Jon crept out of his room and peered over the edge of the staircase. Oliver sat in the same corner they had sipped tea in earlier, though now it had been redecorated into a kind of work space. Shelves of clock parts of varying sizes stood in a square around the bench he worked at. Jon watched him for a time, but it seemed all very normal to him, just a man doing the meticulous work of fixing pocket watches.

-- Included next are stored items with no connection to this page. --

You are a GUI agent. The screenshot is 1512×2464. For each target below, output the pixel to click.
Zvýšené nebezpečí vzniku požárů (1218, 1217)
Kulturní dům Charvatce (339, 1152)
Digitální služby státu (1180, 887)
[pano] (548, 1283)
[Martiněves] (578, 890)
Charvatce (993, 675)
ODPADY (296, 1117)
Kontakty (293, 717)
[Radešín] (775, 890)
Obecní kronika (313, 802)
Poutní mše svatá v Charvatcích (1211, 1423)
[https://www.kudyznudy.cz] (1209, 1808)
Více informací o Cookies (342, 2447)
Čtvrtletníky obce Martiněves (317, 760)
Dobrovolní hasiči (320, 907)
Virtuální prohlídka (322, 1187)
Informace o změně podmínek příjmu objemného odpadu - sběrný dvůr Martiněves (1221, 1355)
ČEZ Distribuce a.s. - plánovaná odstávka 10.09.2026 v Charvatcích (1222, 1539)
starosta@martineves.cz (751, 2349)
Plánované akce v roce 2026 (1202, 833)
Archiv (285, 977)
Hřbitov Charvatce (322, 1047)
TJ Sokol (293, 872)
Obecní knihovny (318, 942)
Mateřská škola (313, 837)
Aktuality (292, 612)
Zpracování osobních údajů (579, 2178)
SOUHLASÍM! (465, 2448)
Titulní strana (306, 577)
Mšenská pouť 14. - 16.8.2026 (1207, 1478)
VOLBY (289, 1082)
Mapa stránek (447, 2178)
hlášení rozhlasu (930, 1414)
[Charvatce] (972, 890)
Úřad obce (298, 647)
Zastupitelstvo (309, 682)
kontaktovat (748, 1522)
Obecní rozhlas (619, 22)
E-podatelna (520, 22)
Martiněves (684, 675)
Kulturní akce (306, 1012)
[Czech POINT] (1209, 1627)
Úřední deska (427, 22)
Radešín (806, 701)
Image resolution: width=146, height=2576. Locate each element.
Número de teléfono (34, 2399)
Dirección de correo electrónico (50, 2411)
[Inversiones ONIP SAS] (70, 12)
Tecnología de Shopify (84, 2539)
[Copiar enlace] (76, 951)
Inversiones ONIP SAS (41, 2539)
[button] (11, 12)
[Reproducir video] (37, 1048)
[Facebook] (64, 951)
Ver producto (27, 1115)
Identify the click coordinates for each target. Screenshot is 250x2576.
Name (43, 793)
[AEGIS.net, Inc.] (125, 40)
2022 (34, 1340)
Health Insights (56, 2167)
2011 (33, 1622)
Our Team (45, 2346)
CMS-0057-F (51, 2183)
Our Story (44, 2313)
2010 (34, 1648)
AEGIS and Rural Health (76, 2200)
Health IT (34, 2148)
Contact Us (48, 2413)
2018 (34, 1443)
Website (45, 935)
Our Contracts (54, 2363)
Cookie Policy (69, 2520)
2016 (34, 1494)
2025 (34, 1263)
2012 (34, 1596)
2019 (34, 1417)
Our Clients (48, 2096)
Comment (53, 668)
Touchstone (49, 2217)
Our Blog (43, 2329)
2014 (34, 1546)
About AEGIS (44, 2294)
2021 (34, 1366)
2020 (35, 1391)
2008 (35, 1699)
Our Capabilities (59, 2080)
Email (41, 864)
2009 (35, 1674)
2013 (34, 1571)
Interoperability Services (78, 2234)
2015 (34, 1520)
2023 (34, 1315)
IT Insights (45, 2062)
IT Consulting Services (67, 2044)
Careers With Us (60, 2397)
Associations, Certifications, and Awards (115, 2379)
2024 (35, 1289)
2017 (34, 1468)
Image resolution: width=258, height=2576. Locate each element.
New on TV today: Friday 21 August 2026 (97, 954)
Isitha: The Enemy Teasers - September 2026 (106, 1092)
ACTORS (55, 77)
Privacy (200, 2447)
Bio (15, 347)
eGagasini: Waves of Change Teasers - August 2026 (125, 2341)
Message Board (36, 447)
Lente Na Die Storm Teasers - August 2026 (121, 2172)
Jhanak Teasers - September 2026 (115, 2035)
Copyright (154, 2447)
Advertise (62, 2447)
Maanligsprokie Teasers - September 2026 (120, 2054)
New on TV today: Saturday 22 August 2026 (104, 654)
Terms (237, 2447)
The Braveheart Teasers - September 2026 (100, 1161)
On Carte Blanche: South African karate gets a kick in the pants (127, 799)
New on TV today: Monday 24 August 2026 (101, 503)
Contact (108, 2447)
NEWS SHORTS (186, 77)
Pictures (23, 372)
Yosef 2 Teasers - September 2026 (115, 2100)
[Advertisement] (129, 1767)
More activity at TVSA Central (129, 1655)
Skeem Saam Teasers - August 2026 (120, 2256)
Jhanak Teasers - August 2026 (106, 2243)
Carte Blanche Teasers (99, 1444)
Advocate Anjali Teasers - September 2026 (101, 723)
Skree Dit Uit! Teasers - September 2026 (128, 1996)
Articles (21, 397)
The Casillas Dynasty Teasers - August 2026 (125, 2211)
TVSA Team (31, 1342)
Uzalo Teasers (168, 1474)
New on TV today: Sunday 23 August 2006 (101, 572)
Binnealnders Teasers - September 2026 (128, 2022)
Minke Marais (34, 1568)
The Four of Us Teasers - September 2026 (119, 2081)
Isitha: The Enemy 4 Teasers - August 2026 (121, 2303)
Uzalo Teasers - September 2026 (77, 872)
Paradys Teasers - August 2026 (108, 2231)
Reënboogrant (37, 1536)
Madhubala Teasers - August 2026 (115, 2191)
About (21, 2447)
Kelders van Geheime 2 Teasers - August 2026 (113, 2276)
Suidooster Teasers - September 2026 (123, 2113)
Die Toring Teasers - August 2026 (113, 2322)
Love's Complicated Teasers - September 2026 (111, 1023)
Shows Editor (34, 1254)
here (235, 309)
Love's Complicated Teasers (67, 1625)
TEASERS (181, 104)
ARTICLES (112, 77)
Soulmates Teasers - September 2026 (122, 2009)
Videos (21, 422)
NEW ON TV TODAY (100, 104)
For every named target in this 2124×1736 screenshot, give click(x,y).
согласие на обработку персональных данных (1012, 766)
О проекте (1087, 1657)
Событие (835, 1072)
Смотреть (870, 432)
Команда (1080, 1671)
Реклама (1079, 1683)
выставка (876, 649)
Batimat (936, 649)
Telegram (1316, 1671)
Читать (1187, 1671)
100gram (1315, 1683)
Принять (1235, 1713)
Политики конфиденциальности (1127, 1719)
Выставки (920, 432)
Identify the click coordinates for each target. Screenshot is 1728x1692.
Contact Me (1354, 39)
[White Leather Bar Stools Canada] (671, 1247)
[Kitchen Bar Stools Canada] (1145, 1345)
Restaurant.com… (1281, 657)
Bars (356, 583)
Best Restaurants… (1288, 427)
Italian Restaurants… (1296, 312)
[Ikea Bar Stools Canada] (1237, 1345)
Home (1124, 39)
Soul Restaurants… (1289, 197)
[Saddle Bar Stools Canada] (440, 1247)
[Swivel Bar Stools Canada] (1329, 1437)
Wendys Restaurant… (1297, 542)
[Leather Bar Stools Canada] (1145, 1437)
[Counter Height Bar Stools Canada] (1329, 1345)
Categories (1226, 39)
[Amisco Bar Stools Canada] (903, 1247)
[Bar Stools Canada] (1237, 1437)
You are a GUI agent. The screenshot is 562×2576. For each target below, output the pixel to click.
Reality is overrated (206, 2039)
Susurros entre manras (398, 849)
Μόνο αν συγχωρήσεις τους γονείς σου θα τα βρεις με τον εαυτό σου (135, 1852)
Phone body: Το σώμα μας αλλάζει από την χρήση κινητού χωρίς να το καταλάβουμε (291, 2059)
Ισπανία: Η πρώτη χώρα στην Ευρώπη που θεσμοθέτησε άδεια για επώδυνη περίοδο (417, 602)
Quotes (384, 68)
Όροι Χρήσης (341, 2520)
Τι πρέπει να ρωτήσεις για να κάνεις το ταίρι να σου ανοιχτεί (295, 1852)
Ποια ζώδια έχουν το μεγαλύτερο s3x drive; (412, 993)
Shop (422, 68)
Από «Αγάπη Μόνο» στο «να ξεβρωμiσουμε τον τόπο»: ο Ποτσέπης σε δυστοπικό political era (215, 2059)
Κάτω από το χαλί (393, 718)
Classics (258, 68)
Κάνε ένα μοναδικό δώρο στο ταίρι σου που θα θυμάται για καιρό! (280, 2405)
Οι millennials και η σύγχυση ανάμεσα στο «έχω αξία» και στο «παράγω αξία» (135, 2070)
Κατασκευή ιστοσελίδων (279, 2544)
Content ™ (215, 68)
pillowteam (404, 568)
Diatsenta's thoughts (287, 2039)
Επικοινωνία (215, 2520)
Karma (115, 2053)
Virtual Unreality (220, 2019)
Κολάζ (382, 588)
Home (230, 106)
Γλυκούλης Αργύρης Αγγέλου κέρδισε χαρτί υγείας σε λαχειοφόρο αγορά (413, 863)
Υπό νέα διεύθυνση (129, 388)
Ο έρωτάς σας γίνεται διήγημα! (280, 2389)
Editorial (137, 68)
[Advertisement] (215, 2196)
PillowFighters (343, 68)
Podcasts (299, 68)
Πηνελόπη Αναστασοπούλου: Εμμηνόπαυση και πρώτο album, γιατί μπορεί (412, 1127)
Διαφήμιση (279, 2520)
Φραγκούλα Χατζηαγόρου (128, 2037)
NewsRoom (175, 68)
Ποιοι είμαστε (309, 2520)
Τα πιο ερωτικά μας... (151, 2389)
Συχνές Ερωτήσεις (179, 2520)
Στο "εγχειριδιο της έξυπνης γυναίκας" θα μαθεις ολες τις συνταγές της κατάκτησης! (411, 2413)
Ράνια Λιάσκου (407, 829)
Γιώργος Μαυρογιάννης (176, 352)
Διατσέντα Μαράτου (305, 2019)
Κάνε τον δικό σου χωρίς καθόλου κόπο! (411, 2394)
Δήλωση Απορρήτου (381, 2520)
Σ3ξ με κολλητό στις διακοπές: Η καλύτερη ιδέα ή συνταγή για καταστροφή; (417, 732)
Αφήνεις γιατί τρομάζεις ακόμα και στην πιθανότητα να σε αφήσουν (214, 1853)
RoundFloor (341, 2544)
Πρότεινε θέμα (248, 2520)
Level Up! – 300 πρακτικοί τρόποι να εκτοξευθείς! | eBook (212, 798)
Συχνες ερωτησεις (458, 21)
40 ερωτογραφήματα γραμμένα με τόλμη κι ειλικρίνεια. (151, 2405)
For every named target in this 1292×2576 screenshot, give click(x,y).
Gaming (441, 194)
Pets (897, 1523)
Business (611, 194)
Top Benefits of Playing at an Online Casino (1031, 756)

Jon very slowly and quietly made his way down the stairs toward the door, frequently looking back at Oliver, though the man seemed quite engrossed in his work and didn’t look up even once. When Jon reached the front door and heaved it open he took three steps out into the night before he heard the guttural noise of wolves howling. He froze and a thrill of fear ran up his spine.
Then, without preamble, Jon felt a giant set of eyes focus on him. As though he were on stage before the whole world. As though a child the size of the earth was holding him squirming in front of a magnifying glass. Jon quaked and stumbled back into the tower, slamming the door behind him.
The wolf howls ceased. The feeling of being watched though, didn’t. It lessened, but not enough to shake it entirely. Jon turned to Oliver, who was still working on his clocks and seemed to hear nothing.
Jon raced back up to his room, shut the door, and dove under the green comforter. He didn’t think his heart would stop racing long enough to let him sleep, but the moment his eyes shut he was already gone.
*
“They say here that dreams are scarier than hell because they end,” a woman with white hair and dark skin and too many eyes whispers. “But I wonder if we will agree with them?”